## [Extract to read]
**********

Ms Ambrose's evidence was that the agency currently employs 10 staff and 19 freelance consultants round the world. All of the full time staff worked on matchmaking, including Mr Thomas, when he was managing director. He dealt with people categorised on the database as ‘hot’: they were good looking, high profile people. She said that none of the staff was being called as a witness, because they all started to work for the agency after May 2015, when Ms Burki disengaged with the matchmaking process. She had asked Mr Thomas to give evidence, but he told her that he did not want to be involved: he had moved on and lived abroad and could not remember the details of the operations of 70/30 between 2013 and 2015. She understood that.

**********

## [Information provided]
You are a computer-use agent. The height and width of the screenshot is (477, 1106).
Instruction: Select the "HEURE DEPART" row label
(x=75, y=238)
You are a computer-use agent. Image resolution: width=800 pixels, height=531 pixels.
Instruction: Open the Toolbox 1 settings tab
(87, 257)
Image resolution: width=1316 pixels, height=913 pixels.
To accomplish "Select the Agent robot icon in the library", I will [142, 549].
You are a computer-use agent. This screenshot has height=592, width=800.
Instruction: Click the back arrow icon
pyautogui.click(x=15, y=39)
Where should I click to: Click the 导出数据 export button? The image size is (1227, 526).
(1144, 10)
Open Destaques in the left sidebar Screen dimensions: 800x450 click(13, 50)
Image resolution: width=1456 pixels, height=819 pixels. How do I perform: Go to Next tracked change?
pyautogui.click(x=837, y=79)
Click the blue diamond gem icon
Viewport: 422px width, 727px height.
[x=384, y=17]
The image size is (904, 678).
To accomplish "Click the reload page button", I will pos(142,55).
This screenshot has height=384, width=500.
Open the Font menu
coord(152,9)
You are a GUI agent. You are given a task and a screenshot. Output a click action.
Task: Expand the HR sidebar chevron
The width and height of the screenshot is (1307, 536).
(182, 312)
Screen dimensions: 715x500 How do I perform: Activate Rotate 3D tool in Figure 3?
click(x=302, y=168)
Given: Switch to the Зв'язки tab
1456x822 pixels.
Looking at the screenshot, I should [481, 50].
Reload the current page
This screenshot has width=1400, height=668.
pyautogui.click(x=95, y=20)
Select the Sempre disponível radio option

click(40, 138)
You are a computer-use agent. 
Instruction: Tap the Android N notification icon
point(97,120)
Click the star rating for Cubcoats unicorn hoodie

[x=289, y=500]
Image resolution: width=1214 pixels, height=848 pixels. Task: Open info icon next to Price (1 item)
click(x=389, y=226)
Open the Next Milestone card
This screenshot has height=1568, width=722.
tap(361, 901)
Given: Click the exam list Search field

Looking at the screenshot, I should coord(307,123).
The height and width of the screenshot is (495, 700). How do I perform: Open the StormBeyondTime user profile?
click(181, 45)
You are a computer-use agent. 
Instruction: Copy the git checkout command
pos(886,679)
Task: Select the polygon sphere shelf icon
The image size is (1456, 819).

**********

## [Set tasks]
1. Print the passage about the matchmaking agency word for word, from "Ms Ambrose's evidence" through "She understood that.", including both.
2. In the passage about the matchmaking agency, how many freelance consultants does Ms Ambrose say the agency currently employs around the world?

## [Answers by task]
1.
Ms Ambrose's evidence was that the agency currently employs 10 staff and 19 freelance consultants round the world. All of the full time staff worked on matchmaking, including Mr Thomas, when he was managing director. He dealt with people categorised on the database as ‘hot’: they were good looking, high profile people. She said that none of the staff was being called as a witness, because they all started to work for the agency after May 2015, when Ms Burki disengaged with the matchmaking process. She had asked Mr Thomas to give evidence, but he told her that he did not want to be involved: he had moved on and lived abroad and could not remember the details of the operations of 70/30 between 2013 and 2015. She understood that.

2. 19 freelance consultants.